An attacker can use that to test the expected password.
Don’t worry! In Spring, other password encoders are safe. For example, you can have a look at BCryptPasswordEncoder. It called equalsNoEarlyReturn which is secure function for comparing strings.
Spring Security Filter
Last part we have in our log is Filter. As you can see, we have a lot of Filter. Spring Security is based on the **“Secure Chain of responsibility Pattern. In this pattern, every filter has a small responsibility and checks if it can do something.
They are build in org.springframework.security.config.annotation.web.configuration.WebSecurityConfiguration#springSecurityFilterChain
.
Once a request is received, it goes through filters until it gets stop (for example, because you are not authenticated) or until the end.
In the log, we see that there is a filter called org.springframework.security.web.authentication.www.BasicAuthenticationFilter
.
Here is an extract of the code of this filter:
public class BasicAuthenticationFilter extends OncePerRequestFilter {
@Override
protected void doFilterInternal(HttpServletRequest request,
HttpServletResponse response, FilterChain chain)
throws IOException, ServletException {
String header = request.getHeader("Authorization");
if (header == null || !header.toLowerCase().startsWith("basic ")) {
// If we don't find a header "Authorization: basic", it might be another method so, let's continue
// With OAuth2, it can be "Authorization: Bearer"
chain.doFilter(request, response);
return;
}
try {
String[] tokens = extractAndDecodeHeader(header, request);
assert tokens.length == 2;
String username = tokens[0];
if (authenticationIsRequired(username)) {
// Have a look to org.springframework.security.web.authentication.www.BasicAuthenticationFilter#authenticationIsRequired
// as a lot of interesting case are described which might implement the need to re-authenticate
UsernamePasswordAuthenticationToken authRequest = new UsernamePasswordAuthenticationToken( username, tokens[1]);
authRequest.setDetails(this.authenticationDetailsSource.buildDetails(request));
// Authenticate the user
Authentication authResult = this.authenticationManager.authenticate(authRequest);
// In case of success, no exception should be thrown
// We will see in another post what is SecurityContextHolder.getContext()

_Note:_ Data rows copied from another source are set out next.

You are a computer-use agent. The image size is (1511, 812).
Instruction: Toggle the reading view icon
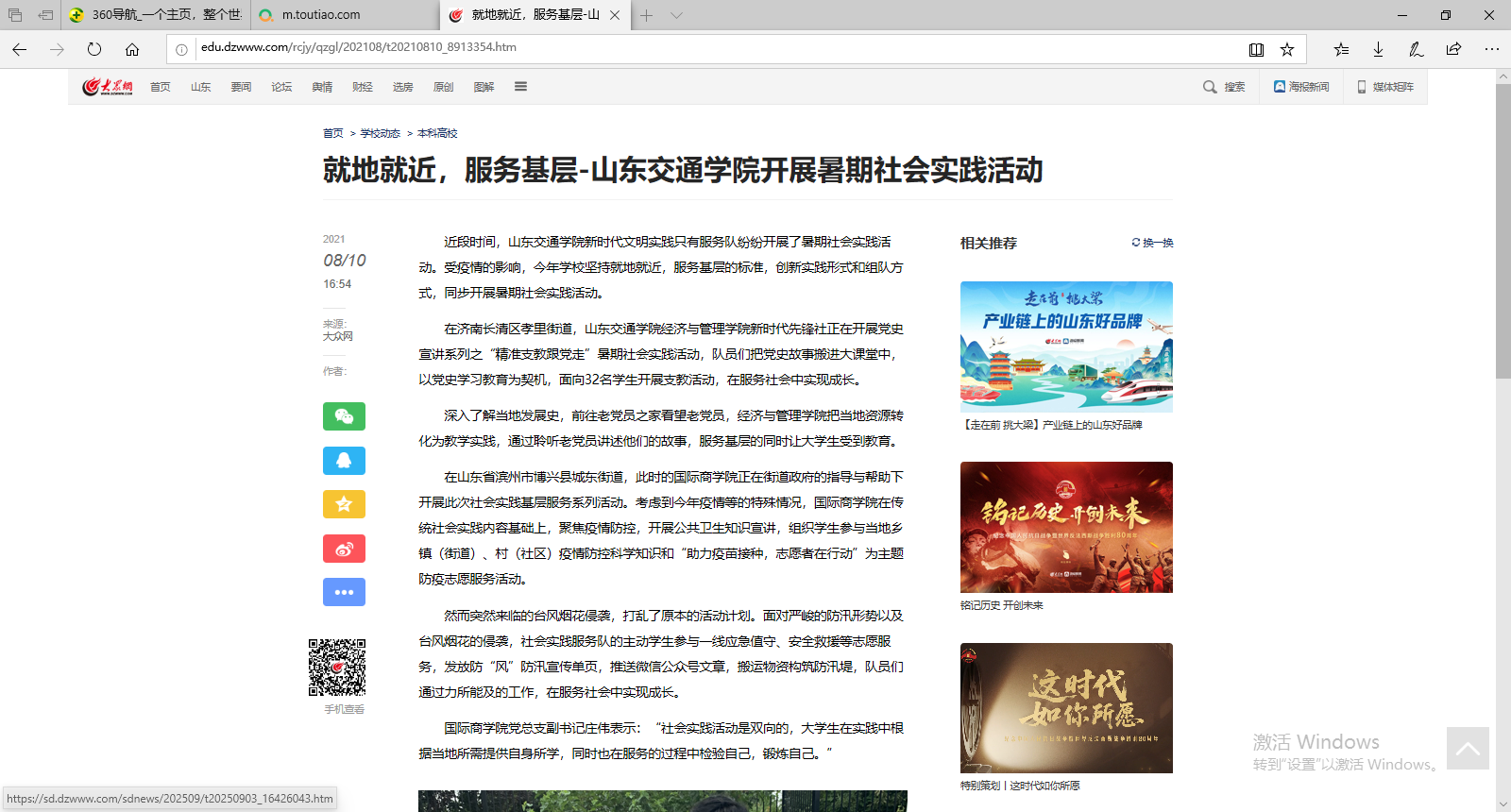pos(1256,49)
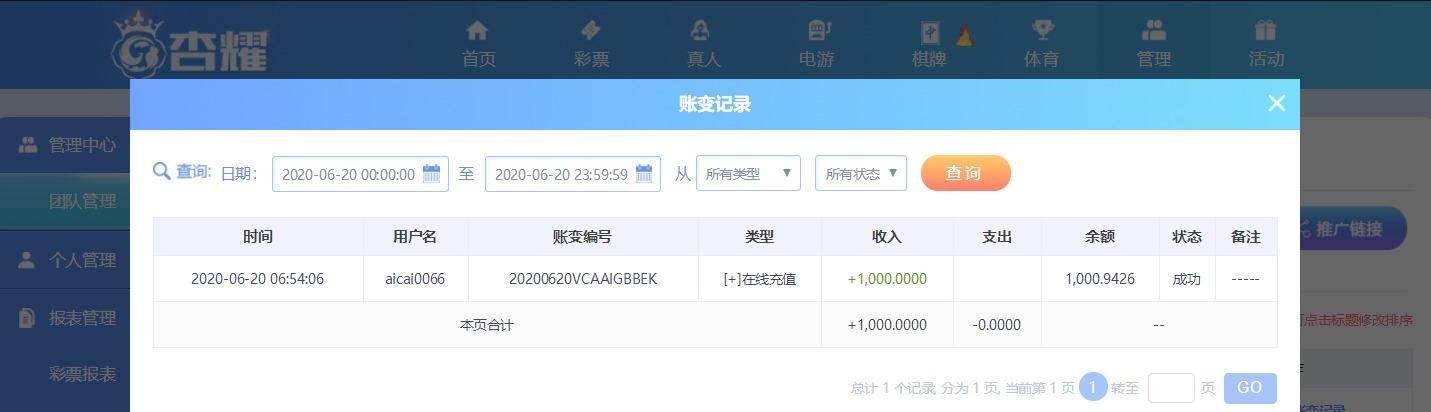Viewport: 1431px width, 412px height.
Task: Click the page number jump input field
Action: click(1171, 387)
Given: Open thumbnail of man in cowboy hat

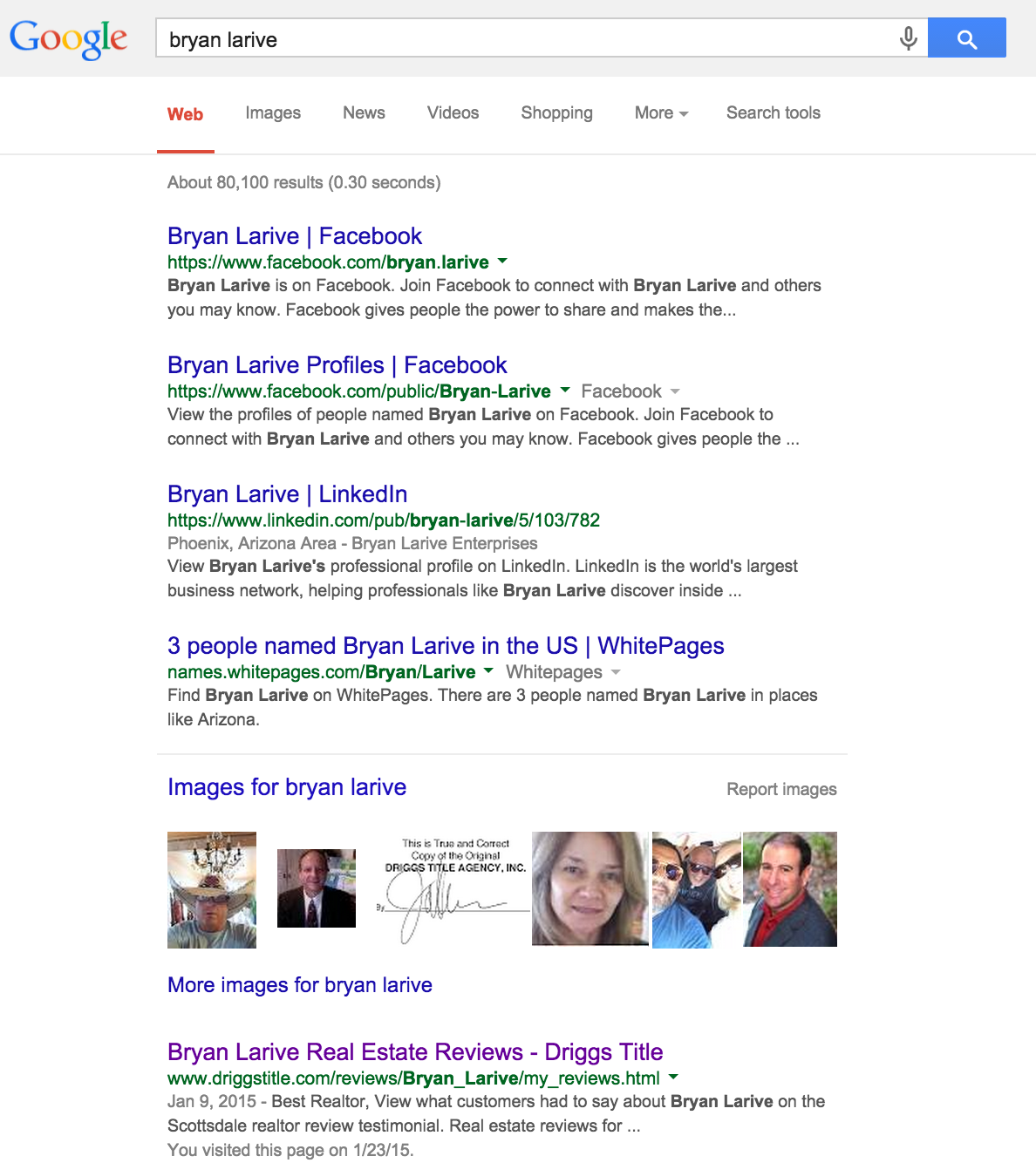Looking at the screenshot, I should tap(212, 889).
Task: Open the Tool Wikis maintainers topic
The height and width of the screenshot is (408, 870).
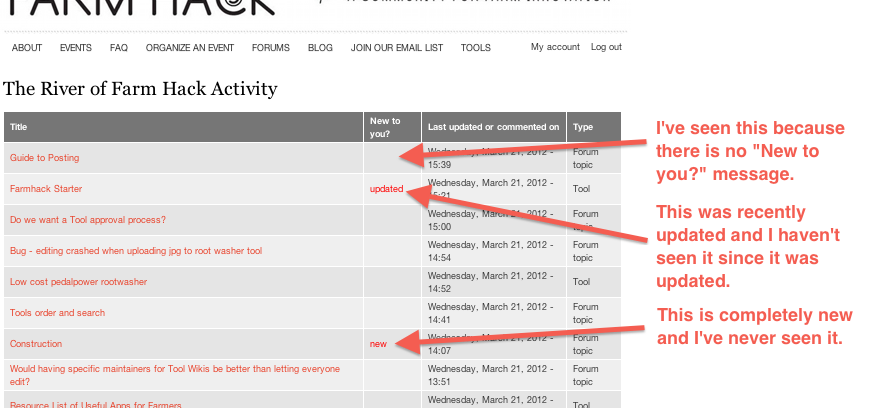Action: click(174, 369)
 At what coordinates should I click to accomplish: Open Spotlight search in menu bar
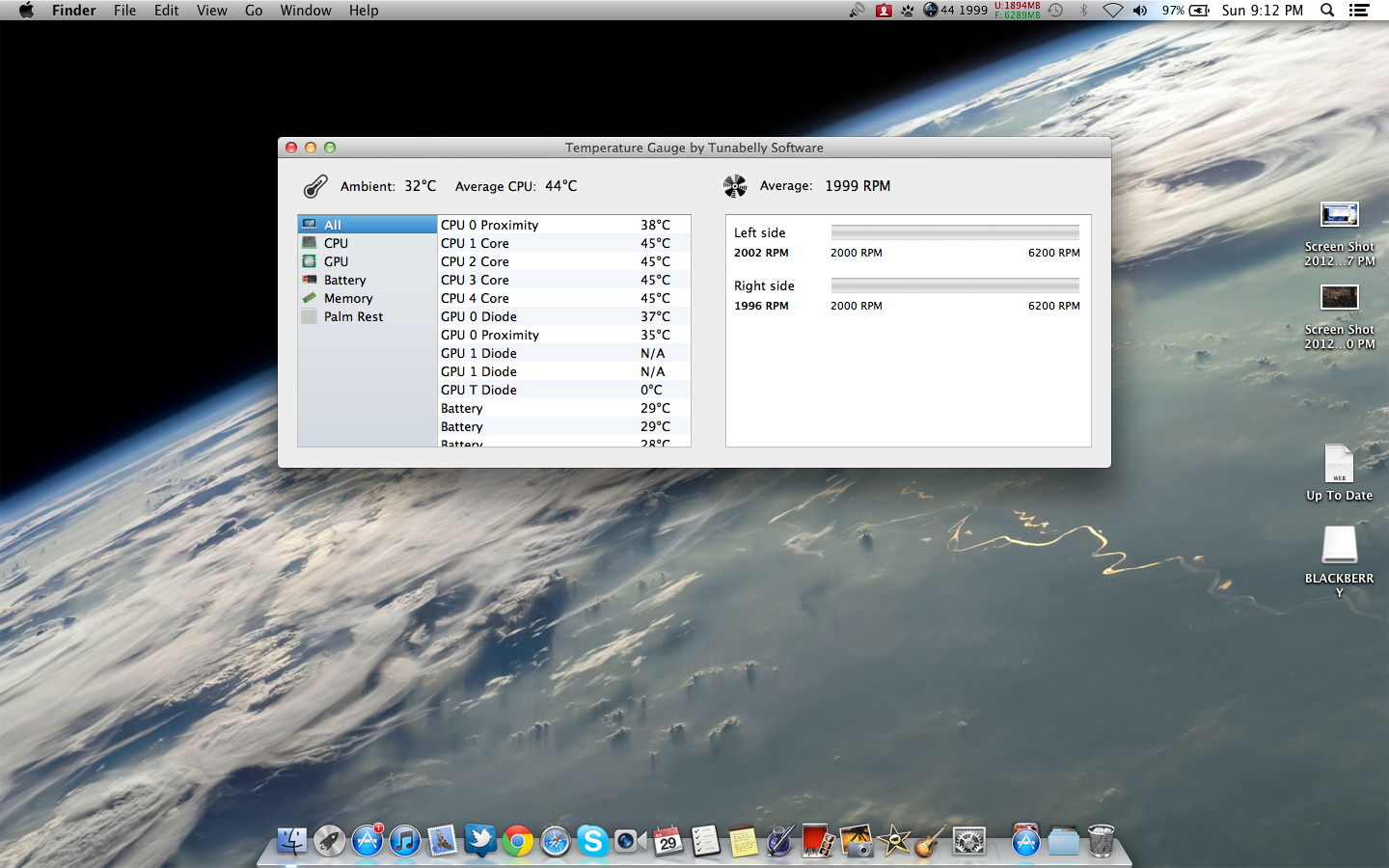click(1327, 11)

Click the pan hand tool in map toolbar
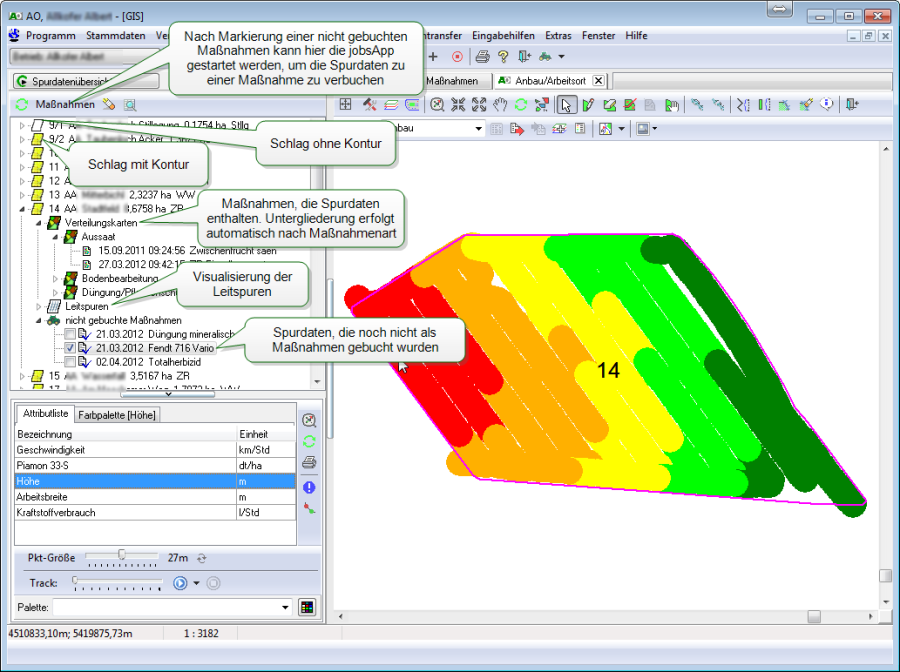(x=501, y=104)
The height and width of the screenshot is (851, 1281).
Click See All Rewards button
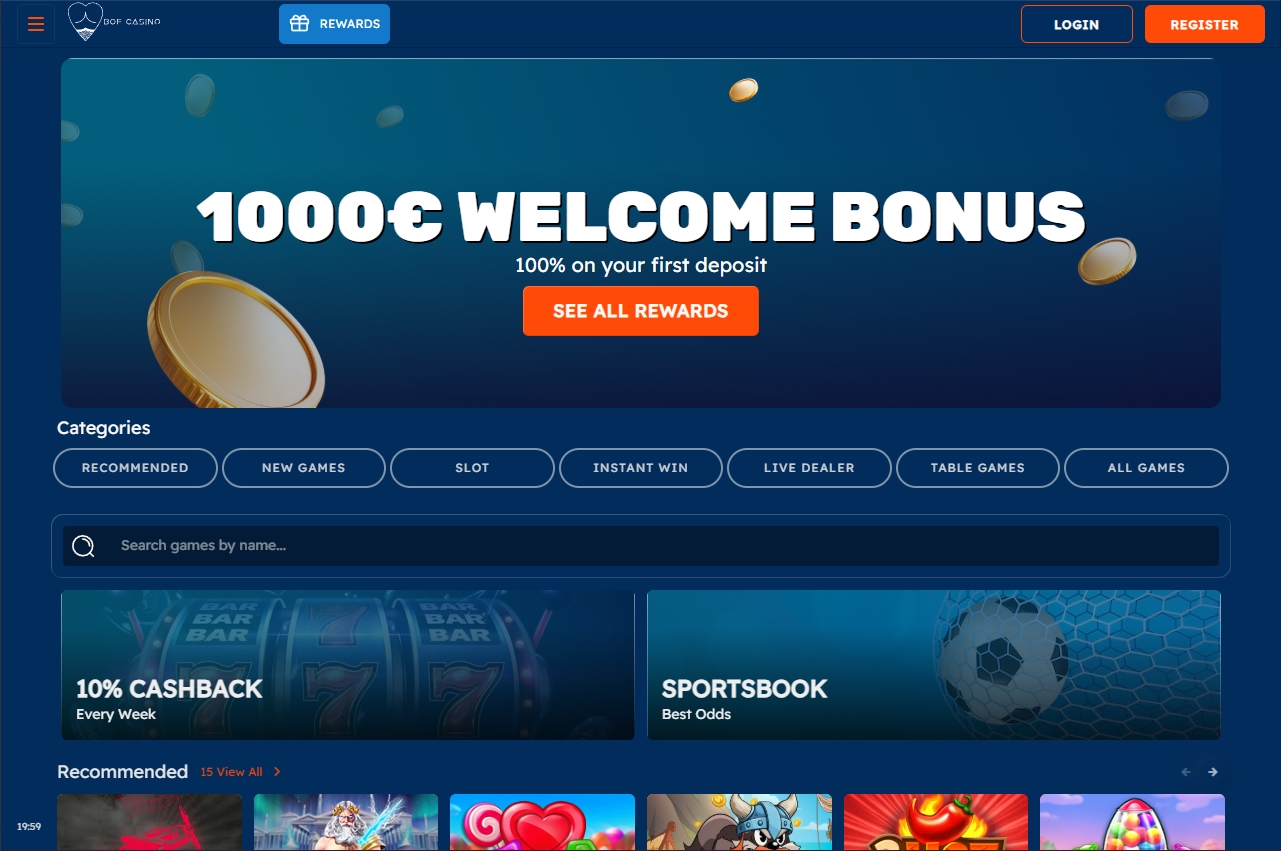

SecurityContextHolder.getContext().setAuthentication(authResult);
this.rememberMeServices.loginSuccess(request, response, authResult);
onSuccessfulAuthentication(request, response, authResult);
}
} catch (AuthenticationException failed) {
...
// Fail! Stop here!
return;
}
// Let's continue with the others filters as one might blocked the user
// Maybe because of an invalid CSRF token
chain.doFilter(request, response);
}
You can use the debugger from your IDE and set a breakpoint in this function. You can trigger it with
$ curl -v http://localhost:8080/hello -H "Authorization: basic $(echo -n 'user:<YOUR SPRING PASSWORD FROM THE LOG>' | base64)"
Conclusion
In this post, we have seen some of the basic parts of Spring Security:
- What happens when you start your Spring app with Spring Security
- How Spring Security protects your application if you make mistakes
- The default behavior of authentication
- Spring Filters
In the next articles, we will talked about:
- Customizing Security in Spring Security
- Authorization
- Advanced parts like custom filters
- Testing with Spring Security
And we will try to answer to this question: “How secure is Spring Security?”